La somme importe peu pour Ramata Dieng. Elle le crie ce samedi : « Avoir accepté cette demande est un aveu de culpabilité. La France n’a pas acheté notre silence. » La sœur de Lamine lance un message d’espoir :

À toutes les familles de victimes : battez-vous pour vos droits. C’est dur, c’est long, mais c’est possible !

Le fils d’un des membres illustres de ce mouvement a pris la parole. Marc Plocki, fils de Maurice Rajsfus, journaliste et historien de la répression policière, mort le 13 juin dernier, apporte son soutien. _« Mon père avait le sens de la synthèse », commence le sexagénaire, avant de le citer : « Si tu leur réponds, il y a outrage. Si tu résistes, il y a rébellion. Si tu prends la foule à témoin, il y a incitation à l’émeute. » Le fils aux cheveux désormais blancs rend hommage au travail de son père, il énumère les crimes commis par les uniformes, « Faut-il rappeler… », répète-t-il inlassablement dans une longue anaphore de dénonciation des faits d’armes de la police pour pointer ensuite : « Nous ne pouvons plus parler de brebis galeuses, quand c’est tout le système qui est en cause. » Le regard déterminé, il termine sa prise de parole dans un soupir, le poing levé.

À lire aussi >> Crimes sans châtiments

Les témoignages se succèdent, les uns après les autres, famille après famille. Toujours la même équation : un décès, un déni de justice et l’impunité de la police. Farid El Yamni, frère de Wissam, mort en 2012 à Clermont-Ferrand, discourt à son tour, pesé et mélodieux. « Gardez la tête haute, nous voulons respirer la vie », clame l’homme, le sourire dans la voix, avant de rendre à son tour hommage à Maurice Rajsfus. Il lui attribue ces mots : « Nous incarnons la beauté de ce monde, eux incarnent la fourberie. »

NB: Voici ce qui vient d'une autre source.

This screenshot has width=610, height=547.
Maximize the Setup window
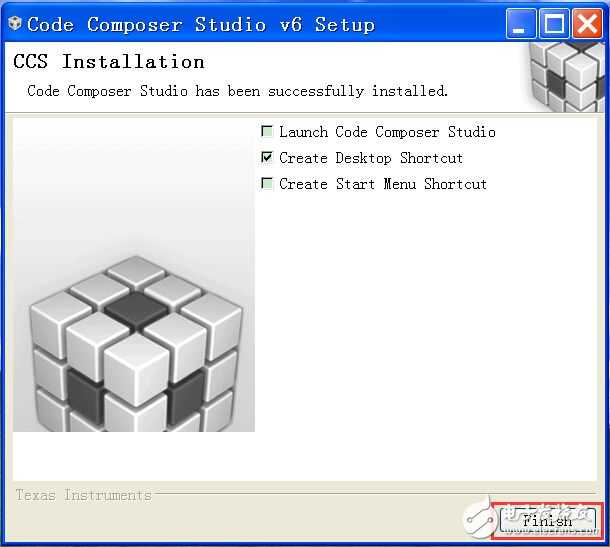[554, 24]
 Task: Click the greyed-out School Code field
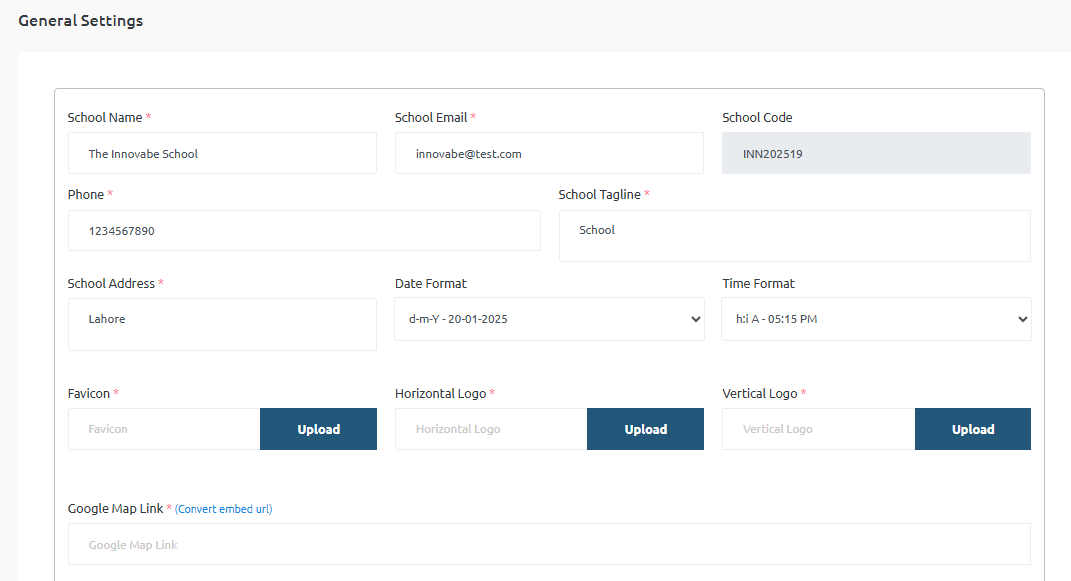pos(876,154)
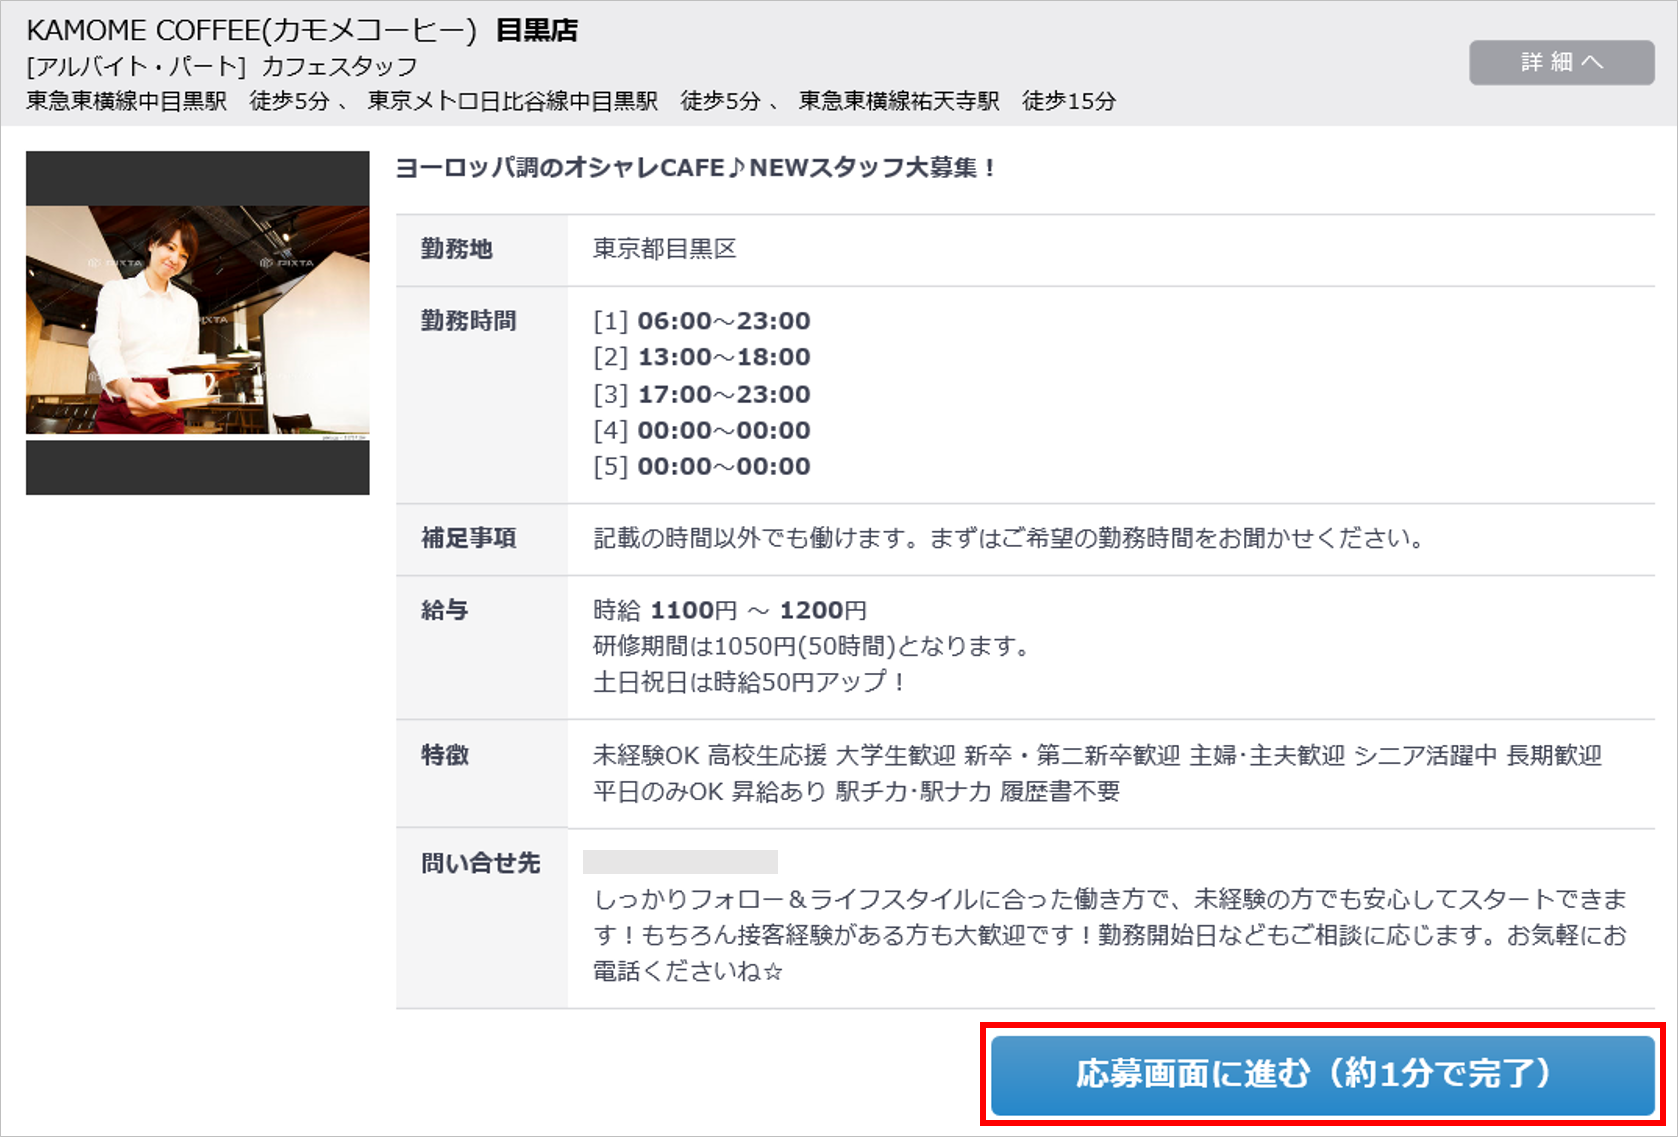Click the 問い合せ先 row label
Screen dimensions: 1678x1137
coord(480,863)
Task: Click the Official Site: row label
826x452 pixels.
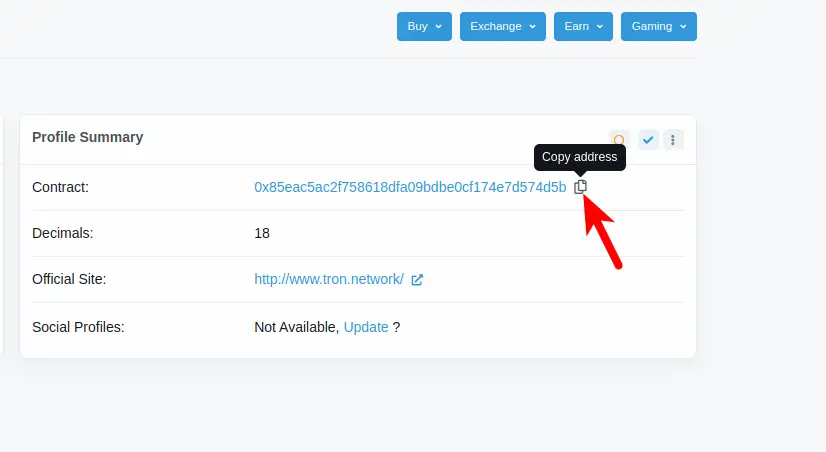Action: coord(69,280)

Puis un nom se scande, celui d’Angelo. Par cinq balles, le GIGN a tué ce membre de la communauté du voyage. « Nous n’avons jamais cru à la justice de ce pays, nous avons toujours été accusés », énonce dans un témoignage déchirant Aurélie Garand, sœur du défunt. « Ces exécutions légales doivent déranger ! Noirs, Arabes, gens du voyage, nos vies comptent », crie la femme, boucles blondes et regard dur.

Awa Gueye, sœur de Babacar Gueye, mort en 2016 sous les balles de la police à Rennes, rayonne. Son visage dégage une énergie rare, puis se durcit quand elle saisit le micro. « J’ai creusé, beaucoup », lâche-t-elle l’air épuisé, mais résolu. Sa lutte n’a jamais été un sacrifice pour elle, mais un cri pour la dignité. Tête relevée, elle hausse le ton : « Aujourd’hui, je suis fière de moi ! » Brève, Assa Traoré salue la force de la famille Dieng : « Elle nous a montré la voie. Treize ans, c’est long. Mais elle l’a fait avec honneur et dignité. »

À lire aussi >> Notre article sur les gestes d’interpellation

Pendant la marche, Ramata Dieng a lancé cet appel à plusieurs reprises : « Laissez-nous respirer. » Le collectif Vies volées, appuyé par de nombreuses familles de victimes des violences policières, a lancé une pétition pour demander l’interdiction de trois techniques d’interpellation potentiellement mortelles. La clé d’étranglement – d’abord interdite puis réautorisée par Christophe Castaner –, le plaquage ventral et le pliage. L’objectif : un million de signatures.